Material to process section start

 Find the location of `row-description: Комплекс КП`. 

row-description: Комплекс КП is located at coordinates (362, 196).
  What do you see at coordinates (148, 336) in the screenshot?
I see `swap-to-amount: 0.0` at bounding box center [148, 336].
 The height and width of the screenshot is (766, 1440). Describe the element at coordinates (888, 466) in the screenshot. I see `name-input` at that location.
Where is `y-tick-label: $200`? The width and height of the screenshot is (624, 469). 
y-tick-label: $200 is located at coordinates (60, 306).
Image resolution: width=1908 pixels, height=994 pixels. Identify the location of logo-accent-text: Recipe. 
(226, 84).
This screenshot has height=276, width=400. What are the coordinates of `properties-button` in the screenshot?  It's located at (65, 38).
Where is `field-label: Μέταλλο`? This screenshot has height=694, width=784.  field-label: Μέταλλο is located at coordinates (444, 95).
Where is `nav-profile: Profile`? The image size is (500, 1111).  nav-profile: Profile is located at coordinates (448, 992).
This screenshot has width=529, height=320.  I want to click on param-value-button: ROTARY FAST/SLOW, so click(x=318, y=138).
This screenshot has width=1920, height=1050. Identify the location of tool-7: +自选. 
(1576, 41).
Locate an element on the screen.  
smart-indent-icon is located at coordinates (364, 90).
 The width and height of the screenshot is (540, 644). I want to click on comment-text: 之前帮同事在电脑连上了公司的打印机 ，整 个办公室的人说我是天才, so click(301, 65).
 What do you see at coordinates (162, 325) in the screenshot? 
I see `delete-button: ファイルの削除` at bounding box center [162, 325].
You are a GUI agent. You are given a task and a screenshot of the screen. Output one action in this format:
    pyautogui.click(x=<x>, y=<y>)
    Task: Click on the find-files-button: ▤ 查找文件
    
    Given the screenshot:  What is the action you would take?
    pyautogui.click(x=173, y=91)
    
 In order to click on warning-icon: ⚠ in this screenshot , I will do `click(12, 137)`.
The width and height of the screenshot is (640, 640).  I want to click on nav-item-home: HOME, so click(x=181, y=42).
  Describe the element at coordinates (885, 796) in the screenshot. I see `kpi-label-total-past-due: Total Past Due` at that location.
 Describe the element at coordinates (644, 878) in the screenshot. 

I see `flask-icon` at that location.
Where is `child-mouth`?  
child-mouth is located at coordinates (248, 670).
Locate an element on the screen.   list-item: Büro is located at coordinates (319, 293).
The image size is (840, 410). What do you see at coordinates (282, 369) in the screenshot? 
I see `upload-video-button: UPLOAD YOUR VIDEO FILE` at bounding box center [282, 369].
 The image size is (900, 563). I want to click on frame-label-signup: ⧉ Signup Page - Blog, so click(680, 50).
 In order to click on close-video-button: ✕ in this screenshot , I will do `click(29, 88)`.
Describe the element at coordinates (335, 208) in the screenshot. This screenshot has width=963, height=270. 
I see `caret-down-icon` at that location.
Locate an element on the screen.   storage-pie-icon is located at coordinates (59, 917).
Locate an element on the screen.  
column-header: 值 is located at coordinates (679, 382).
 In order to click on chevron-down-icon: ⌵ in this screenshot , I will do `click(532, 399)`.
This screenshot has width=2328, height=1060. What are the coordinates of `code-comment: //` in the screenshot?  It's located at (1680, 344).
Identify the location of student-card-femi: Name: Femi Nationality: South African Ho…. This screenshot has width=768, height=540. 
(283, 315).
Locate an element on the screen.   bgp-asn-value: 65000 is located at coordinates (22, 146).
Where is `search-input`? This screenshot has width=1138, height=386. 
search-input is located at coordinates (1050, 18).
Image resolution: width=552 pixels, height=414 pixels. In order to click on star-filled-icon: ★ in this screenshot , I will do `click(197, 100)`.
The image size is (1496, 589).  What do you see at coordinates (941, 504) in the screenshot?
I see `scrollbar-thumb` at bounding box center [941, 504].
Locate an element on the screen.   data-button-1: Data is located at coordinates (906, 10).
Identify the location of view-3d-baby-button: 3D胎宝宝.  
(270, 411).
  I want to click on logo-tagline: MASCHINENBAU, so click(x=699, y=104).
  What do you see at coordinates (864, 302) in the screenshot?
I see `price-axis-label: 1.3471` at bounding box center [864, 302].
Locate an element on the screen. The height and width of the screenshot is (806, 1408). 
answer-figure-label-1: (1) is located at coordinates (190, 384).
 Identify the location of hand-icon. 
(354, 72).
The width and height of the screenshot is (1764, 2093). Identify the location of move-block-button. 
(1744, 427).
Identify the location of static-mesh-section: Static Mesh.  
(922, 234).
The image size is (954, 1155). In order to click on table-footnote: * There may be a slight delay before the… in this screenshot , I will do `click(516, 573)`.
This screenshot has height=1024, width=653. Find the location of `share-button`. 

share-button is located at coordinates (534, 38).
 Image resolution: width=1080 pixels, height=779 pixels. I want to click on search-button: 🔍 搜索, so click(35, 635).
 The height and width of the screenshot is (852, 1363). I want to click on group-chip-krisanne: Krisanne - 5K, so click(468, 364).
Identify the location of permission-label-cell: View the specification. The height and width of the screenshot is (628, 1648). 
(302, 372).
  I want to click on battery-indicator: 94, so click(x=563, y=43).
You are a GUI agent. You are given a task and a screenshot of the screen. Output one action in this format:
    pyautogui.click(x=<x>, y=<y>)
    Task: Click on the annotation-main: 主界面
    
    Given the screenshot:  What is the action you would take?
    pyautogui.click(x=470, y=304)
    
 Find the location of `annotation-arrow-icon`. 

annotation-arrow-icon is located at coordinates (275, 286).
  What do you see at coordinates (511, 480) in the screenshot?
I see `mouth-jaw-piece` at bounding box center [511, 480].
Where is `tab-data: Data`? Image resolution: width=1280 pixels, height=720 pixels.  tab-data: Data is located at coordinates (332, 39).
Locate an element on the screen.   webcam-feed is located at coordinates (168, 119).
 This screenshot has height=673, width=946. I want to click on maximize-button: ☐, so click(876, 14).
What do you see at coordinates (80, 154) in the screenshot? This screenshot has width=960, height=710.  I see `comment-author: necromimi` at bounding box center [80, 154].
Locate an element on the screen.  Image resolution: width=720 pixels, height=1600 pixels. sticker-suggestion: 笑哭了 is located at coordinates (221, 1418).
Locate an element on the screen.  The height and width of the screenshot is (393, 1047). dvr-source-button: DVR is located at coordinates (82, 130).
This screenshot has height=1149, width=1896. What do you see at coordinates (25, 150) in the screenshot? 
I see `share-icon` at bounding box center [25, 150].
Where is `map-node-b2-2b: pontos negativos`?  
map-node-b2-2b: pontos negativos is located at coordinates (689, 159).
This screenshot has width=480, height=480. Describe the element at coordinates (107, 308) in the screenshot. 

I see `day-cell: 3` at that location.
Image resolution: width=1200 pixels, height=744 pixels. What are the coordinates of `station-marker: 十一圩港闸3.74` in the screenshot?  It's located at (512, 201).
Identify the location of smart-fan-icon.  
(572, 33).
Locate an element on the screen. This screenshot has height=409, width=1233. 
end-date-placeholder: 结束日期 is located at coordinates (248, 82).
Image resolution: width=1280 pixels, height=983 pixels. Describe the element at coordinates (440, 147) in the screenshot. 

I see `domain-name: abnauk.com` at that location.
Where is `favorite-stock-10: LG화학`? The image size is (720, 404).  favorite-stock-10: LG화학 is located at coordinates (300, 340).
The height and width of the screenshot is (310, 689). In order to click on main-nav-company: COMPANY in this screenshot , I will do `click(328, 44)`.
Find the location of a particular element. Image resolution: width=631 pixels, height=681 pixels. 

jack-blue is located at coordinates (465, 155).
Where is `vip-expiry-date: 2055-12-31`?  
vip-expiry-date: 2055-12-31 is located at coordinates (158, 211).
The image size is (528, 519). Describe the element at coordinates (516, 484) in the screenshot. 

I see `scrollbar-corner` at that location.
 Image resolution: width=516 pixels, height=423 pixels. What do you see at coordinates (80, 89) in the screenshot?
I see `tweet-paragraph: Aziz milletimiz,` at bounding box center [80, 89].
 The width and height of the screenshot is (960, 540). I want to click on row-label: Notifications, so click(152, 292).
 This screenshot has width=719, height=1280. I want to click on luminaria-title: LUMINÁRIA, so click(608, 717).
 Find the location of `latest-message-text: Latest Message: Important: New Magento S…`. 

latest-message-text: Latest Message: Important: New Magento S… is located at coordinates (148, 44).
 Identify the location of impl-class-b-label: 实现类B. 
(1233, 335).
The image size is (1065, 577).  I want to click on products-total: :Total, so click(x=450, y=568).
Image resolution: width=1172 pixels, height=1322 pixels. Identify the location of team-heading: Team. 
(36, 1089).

Material to process section end

Problem details:
Copy the entries verbatim, from the first line through the line containing "center [162, 325].".

Answer area:
 Find the location of `row-description: Комплекс КП`. 

row-description: Комплекс КП is located at coordinates (362, 196).
  What do you see at coordinates (148, 336) in the screenshot?
I see `swap-to-amount: 0.0` at bounding box center [148, 336].
 The height and width of the screenshot is (766, 1440). Describe the element at coordinates (888, 466) in the screenshot. I see `name-input` at that location.
Where is `y-tick-label: $200`? The width and height of the screenshot is (624, 469). 
y-tick-label: $200 is located at coordinates (60, 306).
Image resolution: width=1908 pixels, height=994 pixels. Identify the location of logo-accent-text: Recipe. 
(226, 84).
This screenshot has height=276, width=400. What are the coordinates of `properties-button` in the screenshot?  It's located at (65, 38).
Where is `field-label: Μέταλλο`? This screenshot has height=694, width=784.  field-label: Μέταλλο is located at coordinates (444, 95).
Where is `nav-profile: Profile`? The image size is (500, 1111).  nav-profile: Profile is located at coordinates (448, 992).
This screenshot has width=529, height=320.  I want to click on param-value-button: ROTARY FAST/SLOW, so click(x=318, y=138).
This screenshot has width=1920, height=1050. Identify the location of tool-7: +自选. 
(1576, 41).
Locate an element on the screen.  
smart-indent-icon is located at coordinates (364, 90).
 The width and height of the screenshot is (540, 644). I want to click on comment-text: 之前帮同事在电脑连上了公司的打印机 ，整 个办公室的人说我是天才, so click(301, 65).
 What do you see at coordinates (162, 325) in the screenshot? 
I see `delete-button: ファイルの削除` at bounding box center [162, 325].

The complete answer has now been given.